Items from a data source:
________________________________________

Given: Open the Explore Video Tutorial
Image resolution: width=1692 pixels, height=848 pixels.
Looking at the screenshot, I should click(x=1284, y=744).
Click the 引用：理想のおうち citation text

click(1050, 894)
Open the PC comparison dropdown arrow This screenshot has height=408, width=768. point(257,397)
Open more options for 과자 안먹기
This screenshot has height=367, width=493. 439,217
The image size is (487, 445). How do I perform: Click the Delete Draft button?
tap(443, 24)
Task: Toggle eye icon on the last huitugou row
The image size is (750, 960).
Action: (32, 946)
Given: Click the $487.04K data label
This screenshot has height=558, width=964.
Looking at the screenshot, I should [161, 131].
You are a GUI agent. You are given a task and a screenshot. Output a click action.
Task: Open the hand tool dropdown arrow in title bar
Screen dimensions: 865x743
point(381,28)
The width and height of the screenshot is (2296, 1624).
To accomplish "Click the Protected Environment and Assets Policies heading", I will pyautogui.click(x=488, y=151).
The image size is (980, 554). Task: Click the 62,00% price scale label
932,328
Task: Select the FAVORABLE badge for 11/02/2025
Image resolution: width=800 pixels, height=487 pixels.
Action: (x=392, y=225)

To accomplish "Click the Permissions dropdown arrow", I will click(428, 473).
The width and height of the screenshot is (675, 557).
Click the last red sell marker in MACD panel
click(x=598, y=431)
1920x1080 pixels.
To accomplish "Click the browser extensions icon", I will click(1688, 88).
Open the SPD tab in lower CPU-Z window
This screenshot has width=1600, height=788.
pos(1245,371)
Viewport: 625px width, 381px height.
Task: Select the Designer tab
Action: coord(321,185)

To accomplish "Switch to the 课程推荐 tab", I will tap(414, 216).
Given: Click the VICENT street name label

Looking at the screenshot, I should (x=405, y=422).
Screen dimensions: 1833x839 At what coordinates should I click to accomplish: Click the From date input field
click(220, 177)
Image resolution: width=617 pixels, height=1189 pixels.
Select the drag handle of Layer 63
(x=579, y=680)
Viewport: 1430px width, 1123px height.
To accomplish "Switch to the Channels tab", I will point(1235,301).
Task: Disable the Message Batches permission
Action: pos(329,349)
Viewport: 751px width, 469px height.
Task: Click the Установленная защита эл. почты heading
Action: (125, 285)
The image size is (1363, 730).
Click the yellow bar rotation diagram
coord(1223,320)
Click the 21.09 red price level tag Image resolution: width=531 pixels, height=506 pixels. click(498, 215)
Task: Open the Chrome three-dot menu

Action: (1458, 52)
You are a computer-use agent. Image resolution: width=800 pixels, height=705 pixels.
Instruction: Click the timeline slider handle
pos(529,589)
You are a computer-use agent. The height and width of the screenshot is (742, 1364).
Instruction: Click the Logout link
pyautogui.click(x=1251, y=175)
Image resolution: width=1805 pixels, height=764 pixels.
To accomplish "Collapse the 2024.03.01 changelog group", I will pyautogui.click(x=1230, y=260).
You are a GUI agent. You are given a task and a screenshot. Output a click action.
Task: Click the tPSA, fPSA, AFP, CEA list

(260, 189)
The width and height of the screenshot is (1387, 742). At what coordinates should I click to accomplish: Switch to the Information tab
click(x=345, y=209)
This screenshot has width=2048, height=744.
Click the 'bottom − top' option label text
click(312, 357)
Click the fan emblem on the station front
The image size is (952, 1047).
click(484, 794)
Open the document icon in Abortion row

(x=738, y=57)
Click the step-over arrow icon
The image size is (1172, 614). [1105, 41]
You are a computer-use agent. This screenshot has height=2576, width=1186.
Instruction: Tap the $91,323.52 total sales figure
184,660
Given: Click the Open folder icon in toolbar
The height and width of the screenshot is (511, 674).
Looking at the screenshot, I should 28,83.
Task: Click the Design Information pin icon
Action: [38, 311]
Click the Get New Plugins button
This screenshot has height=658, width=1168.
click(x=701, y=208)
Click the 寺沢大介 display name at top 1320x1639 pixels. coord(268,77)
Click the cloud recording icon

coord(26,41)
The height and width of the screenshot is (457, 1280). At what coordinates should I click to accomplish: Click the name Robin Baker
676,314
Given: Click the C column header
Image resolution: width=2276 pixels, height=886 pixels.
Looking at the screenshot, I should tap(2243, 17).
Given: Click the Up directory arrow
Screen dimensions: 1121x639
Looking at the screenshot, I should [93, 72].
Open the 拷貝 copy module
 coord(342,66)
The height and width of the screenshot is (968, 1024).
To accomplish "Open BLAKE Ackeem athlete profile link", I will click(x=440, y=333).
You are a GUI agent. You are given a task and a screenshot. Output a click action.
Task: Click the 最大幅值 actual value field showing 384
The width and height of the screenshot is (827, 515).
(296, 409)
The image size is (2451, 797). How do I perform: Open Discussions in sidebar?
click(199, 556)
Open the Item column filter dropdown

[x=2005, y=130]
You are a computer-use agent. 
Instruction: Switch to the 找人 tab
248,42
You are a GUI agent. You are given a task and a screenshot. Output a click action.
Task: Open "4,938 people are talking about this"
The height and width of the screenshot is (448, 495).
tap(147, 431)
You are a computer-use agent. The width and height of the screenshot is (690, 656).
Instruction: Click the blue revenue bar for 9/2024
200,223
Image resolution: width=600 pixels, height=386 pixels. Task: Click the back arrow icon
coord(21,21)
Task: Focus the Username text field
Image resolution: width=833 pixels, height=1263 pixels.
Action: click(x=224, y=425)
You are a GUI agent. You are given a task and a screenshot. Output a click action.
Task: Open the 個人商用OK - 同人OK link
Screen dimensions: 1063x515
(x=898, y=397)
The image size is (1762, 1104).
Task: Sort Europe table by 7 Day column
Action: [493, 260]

________________________________________

Exercise details :: Nothing in the records may be altered; restate them word for word.

Result ::
Given: Open the Explore Video Tutorial
Image resolution: width=1692 pixels, height=848 pixels.
Looking at the screenshot, I should click(x=1284, y=744).
Click the 引用：理想のおうち citation text

click(1050, 894)
Open the PC comparison dropdown arrow This screenshot has height=408, width=768. point(257,397)
Open more options for 과자 안먹기
This screenshot has height=367, width=493. 439,217
The image size is (487, 445). How do I perform: Click the Delete Draft button?
tap(443, 24)
Task: Toggle eye icon on the last huitugou row
The image size is (750, 960).
Action: (32, 946)
Given: Click the $487.04K data label
This screenshot has height=558, width=964.
Looking at the screenshot, I should [161, 131].
You are a GUI agent. You are given a task and a screenshot. Output a click action.
Task: Open the hand tool dropdown arrow in title bar
Screen dimensions: 865x743
point(381,28)
The width and height of the screenshot is (2296, 1624).
To accomplish "Click the Protected Environment and Assets Policies heading", I will pyautogui.click(x=488, y=151).
The image size is (980, 554). Task: Click the 62,00% price scale label
932,328
Task: Select the FAVORABLE badge for 11/02/2025
Image resolution: width=800 pixels, height=487 pixels.
Action: (x=392, y=225)

To accomplish "Click the Permissions dropdown arrow", I will click(428, 473).
The width and height of the screenshot is (675, 557).
Click the last red sell marker in MACD panel
click(x=598, y=431)
1920x1080 pixels.
To accomplish "Click the browser extensions icon", I will click(1688, 88).
Open the SPD tab in lower CPU-Z window
This screenshot has width=1600, height=788.
pos(1245,371)
Viewport: 625px width, 381px height.
Task: Select the Designer tab
Action: coord(321,185)

To accomplish "Switch to the 课程推荐 tab", I will tap(414, 216).
Given: Click the VICENT street name label

Looking at the screenshot, I should (x=405, y=422).
Screen dimensions: 1833x839 At what coordinates should I click to accomplish: Click the From date input field
click(220, 177)
Image resolution: width=617 pixels, height=1189 pixels.
Select the drag handle of Layer 63
(x=579, y=680)
Viewport: 1430px width, 1123px height.
To accomplish "Switch to the Channels tab", I will point(1235,301).
Task: Disable the Message Batches permission
Action: pos(329,349)
Viewport: 751px width, 469px height.
Task: Click the Установленная защита эл. почты heading
Action: (125, 285)
The image size is (1363, 730).
Click the yellow bar rotation diagram
coord(1223,320)
Click the 21.09 red price level tag Image resolution: width=531 pixels, height=506 pixels. click(498, 215)
Task: Open the Chrome three-dot menu

Action: (1458, 52)
You are a computer-use agent. Image resolution: width=800 pixels, height=705 pixels.
Instruction: Click the timeline slider handle
pos(529,589)
You are a computer-use agent. The height and width of the screenshot is (742, 1364).
Instruction: Click the Logout link
pyautogui.click(x=1251, y=175)
Image resolution: width=1805 pixels, height=764 pixels.
To accomplish "Collapse the 2024.03.01 changelog group", I will pyautogui.click(x=1230, y=260).
You are a GUI agent. You are given a task and a screenshot. Output a click action.
Task: Click the tPSA, fPSA, AFP, CEA list

(260, 189)
The width and height of the screenshot is (1387, 742). At what coordinates should I click to accomplish: Switch to the Information tab
click(x=345, y=209)
This screenshot has width=2048, height=744.
Click the 'bottom − top' option label text
click(312, 357)
Click the fan emblem on the station front
The image size is (952, 1047).
click(484, 794)
Open the document icon in Abortion row

(x=738, y=57)
Click the step-over arrow icon
The image size is (1172, 614). [1105, 41]
You are a computer-use agent. This screenshot has height=2576, width=1186.
Instruction: Tap the $91,323.52 total sales figure
184,660
Given: Click the Open folder icon in toolbar
The height and width of the screenshot is (511, 674).
Looking at the screenshot, I should 28,83.
Task: Click the Design Information pin icon
Action: [38, 311]
Click the Get New Plugins button
This screenshot has height=658, width=1168.
click(x=701, y=208)
Click the 寺沢大介 display name at top 1320x1639 pixels. coord(268,77)
Click the cloud recording icon

coord(26,41)
The height and width of the screenshot is (457, 1280). At what coordinates should I click to accomplish: Click the name Robin Baker
676,314
Given: Click the C column header
Image resolution: width=2276 pixels, height=886 pixels.
Looking at the screenshot, I should tap(2243, 17).
Given: Click the Up directory arrow
Screen dimensions: 1121x639
Looking at the screenshot, I should [93, 72].
Open the 拷貝 copy module
 coord(342,66)
The height and width of the screenshot is (968, 1024).
To accomplish "Open BLAKE Ackeem athlete profile link", I will click(x=440, y=333).
You are a GUI agent. You are given a task and a screenshot. Output a click action.
Task: Click the 最大幅值 actual value field showing 384
The width and height of the screenshot is (827, 515).
(296, 409)
The image size is (2451, 797). How do I perform: Open Discussions in sidebar?
click(199, 556)
Open the Item column filter dropdown

[x=2005, y=130]
You are a computer-use agent. 
Instruction: Switch to the 找人 tab
248,42
You are a GUI agent. You are given a task and a screenshot. Output a click action.
Task: Open "4,938 people are talking about this"
The height and width of the screenshot is (448, 495).
tap(147, 431)
You are a computer-use agent. The width and height of the screenshot is (690, 656).
Instruction: Click the blue revenue bar for 9/2024
200,223
Image resolution: width=600 pixels, height=386 pixels. Task: Click the back arrow icon
coord(21,21)
Task: Focus the Username text field
Image resolution: width=833 pixels, height=1263 pixels.
Action: click(x=224, y=425)
You are a GUI agent. You are given a task and a screenshot. Output a click action.
Task: Open the 個人商用OK - 同人OK link
Screen dimensions: 1063x515
(x=898, y=397)
The image size is (1762, 1104).
Task: Sort Europe table by 7 Day column
Action: [493, 260]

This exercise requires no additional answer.